Whenever I leave the house, I always give mine some baby carrot sticks or little treats to give them something to do as I am leaving. Like Susan, I also say the same thing every time I leave - "see you later" very calmly and just go. They don't usually notice - they are so busy with their treats.


----------



## mrsmediauph (Feb 19, 2013)

"All Lily knows is she came, and got put in her crate "

Actually she came and got a big hug and a piece of turkey bacon and THEN put in the crate. I'm not an idiot, I know dogs live in the moment and only want to please us. The time out was probably more for me since I was so upset.

I will try your suggestions and thank you.


----------



## mrsmediauph (Feb 19, 2013)

Kathleen said:


> Oh Wanda, how scary! I am glad she is okay. Daisy bolted out the door once too when she was really small and ran down the middle of the street, headed for a busy road. Lucky someone grabbed her for me. I know how you feel - pure panic.
> 
> Have you tried training her to go to a "mat" or bed and stay there? We have been working on that with Bunnie, our high energy dog.
> It is a little different from stay. With high energy dogs, when you tell them to stay, you are telling them to just sit there and do nothing, which is hard for them.
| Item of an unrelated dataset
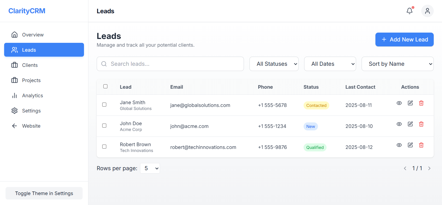Delete Robert Brown's lead using trash icon
The width and height of the screenshot is (442, 205).
coord(421,145)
Bunnie can't do it for long, she just sits there vibrating! When you teach them to go to their mat, it is something positive for them to do.
> ...


 
LOVE THIS! :ThankYou::goodpost:

Lily is definitely a high energy dog. I will try this. Thank you again. Wanda


----------



## Grace'sMom (Feb 22, 2012)

mrsmediauph said:


> "All Lily knows is she came, and got put in her crate "
> 
> Actually she came and got a big hug and a piece of turkey bacon and THEN put in the crate. _I'm not an idiot, I know dogs live in the moment and only want to please us._ The time out was probably more for me since I was so upset.
> 
> I will try your suggestions and thank you.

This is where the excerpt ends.